12.06.2014 à 13:53

«Enfant secret» d'Albert II: «Paris Match» condamné à tort

Monaco

«Paris Match» a obtenu gain de cause à Strasbourg. Selon la Cour européenne des droits de l'homme, l'hebdomadaire n'aurait pas dû être condamné pour avoir révélé l'existence d'un «fils secret» du prince Albert II de Monaco.

Selon la CEDH, Paris Match n'aurait pas dû être condamné par les tribunaux pour avoir révélé en 2005 l'existence d'un «fils secret» du prince Albert II de Monaco.

Selon la CEDH, Paris Match n'aurait pas dû être condamné par les tribunaux pour avoir révélé en 2005 l'existence d'un «fils secret» du prince Albert II de Monaco.

ARCHIVES, AFP

La révélation en 2005 par Paris Match d'un enfant caché d'Albert II de Monaco relevait d'un intérêt public légitime, a estimé jeudi la Cour européenne des droits de l'homme (CEDH) à Strasbourg. L'hebdomadaire français n'aurait donc pas dû être condamné pour atteinte à la vie privée.

«Il y avait un intérêt légitime du public à connaître l'existence de cet enfant et à pouvoir débattre de ses conséquences éventuelles sur la vie politique de la principauté de Monaco», ont estimé les juges européens.
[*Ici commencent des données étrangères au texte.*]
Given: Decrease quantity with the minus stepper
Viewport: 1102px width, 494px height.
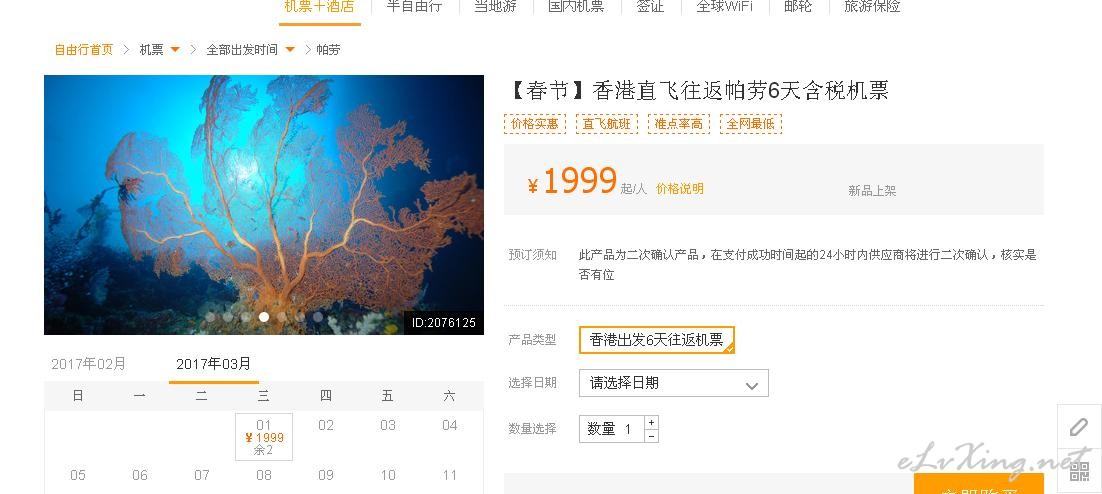Looking at the screenshot, I should pos(652,436).
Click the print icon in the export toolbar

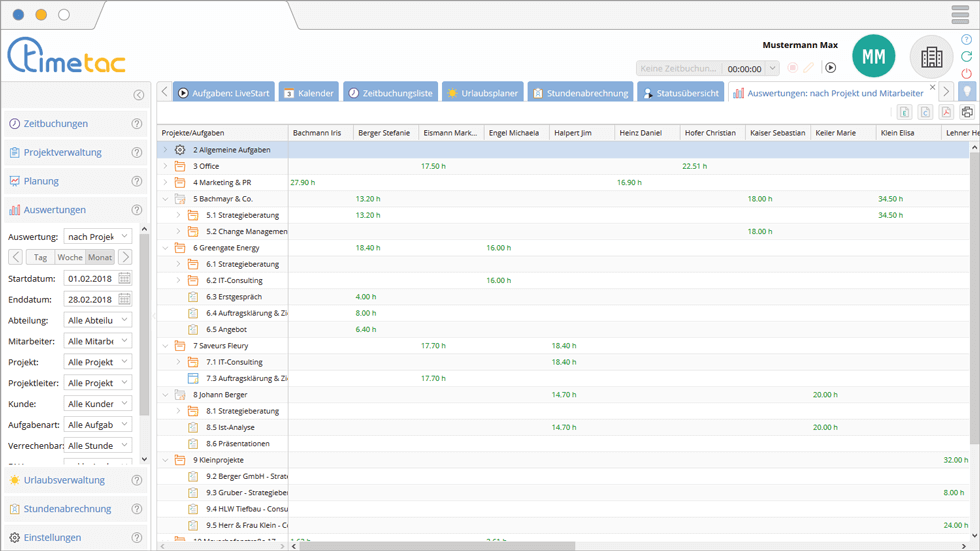[967, 112]
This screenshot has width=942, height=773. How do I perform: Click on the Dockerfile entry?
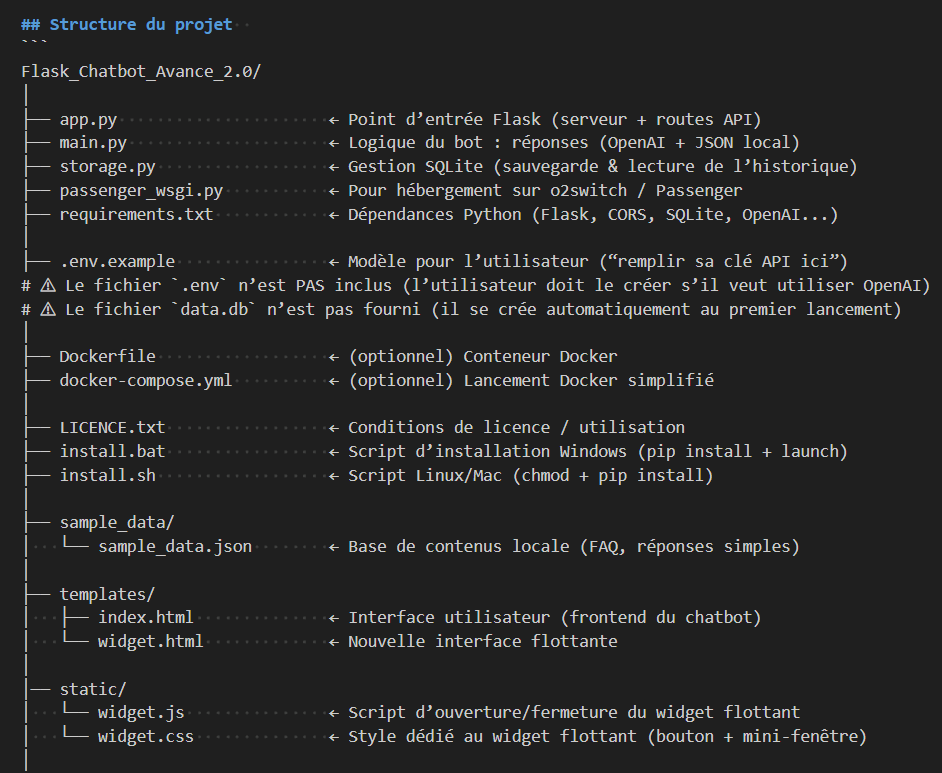pos(107,357)
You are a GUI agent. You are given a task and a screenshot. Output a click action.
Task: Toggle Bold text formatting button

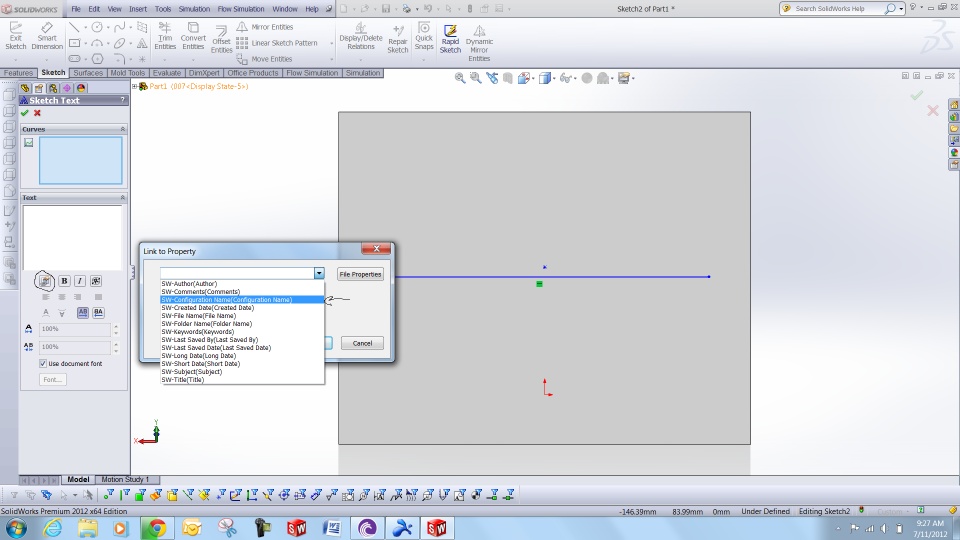pyautogui.click(x=64, y=281)
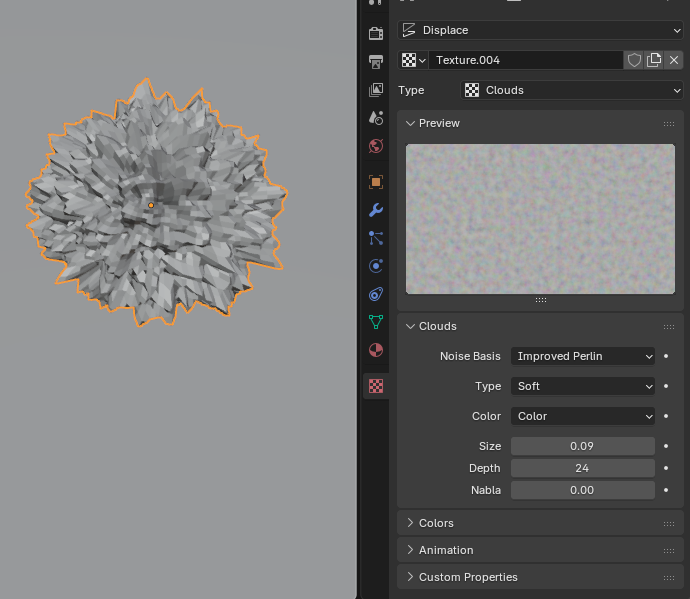Open the Render properties tab

point(376,33)
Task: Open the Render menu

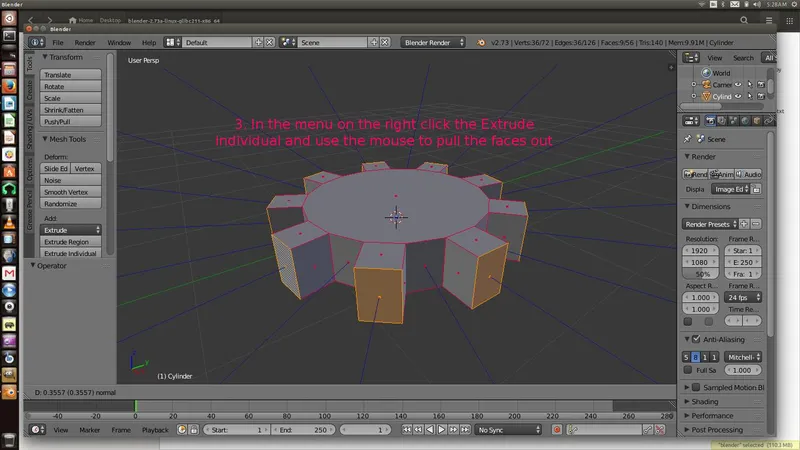Action: click(85, 43)
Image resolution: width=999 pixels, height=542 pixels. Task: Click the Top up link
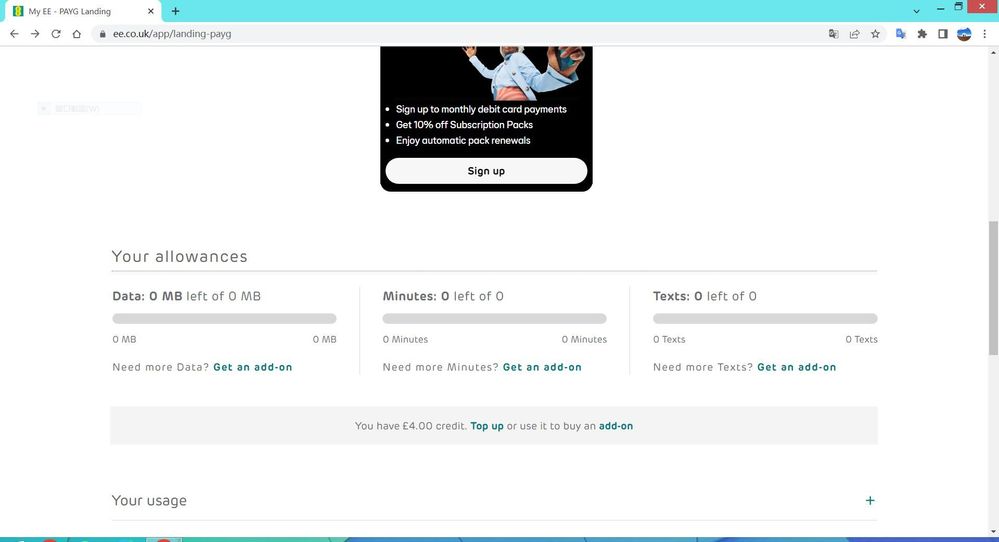tap(487, 426)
Ils ont conclu que la condamnation de l'hebdomadaire avait constitué une violation de sa liberté d'expression.

L'arrêt de la CEDH a été rendu par quatre voix contre trois. Il est susceptible d'appel.

«L'article de Paris Match ne formulait aucune allégation relevant de la diffamation», a relevé la Cour. Le Prince «n'a pas contesté la véracité des révélations». Après cette publication, il avait été contraint de reconnaître officiellement l'enfant en juillet 2005.

Paris Match a salué un arrêt «extrêmement important», qui «fera jurisprudence». «C'est une affaire très symbolique. On avait l'impression que la loi s'appliquait très différemment à un chef d'Etat et à un particulier», a commenté Olivier Royant, actuel directeur de la rédaction de Paris Match. Et de souligner que son journal avait «écrit la vérité, et non pas une rumeur».

De son côté, le palais princier de Monaco n'a souhaité faire aucun commentaire. Cet arrêt n'est pas définitif: les parties ont trois mois pour demander un nouvel examen du dossier par la CEDH, qui n'est toutefois pas tenue de le leur accorder.

«Importance politique»

Au printemps 2005, la révélation de l'existence du garçon avait fait les choux gras de la presse people. Elle survenait quelques semaines seulement après l'accession au trône des Grimaldi d'Albert II, qui n'avait alors pas d'héritier.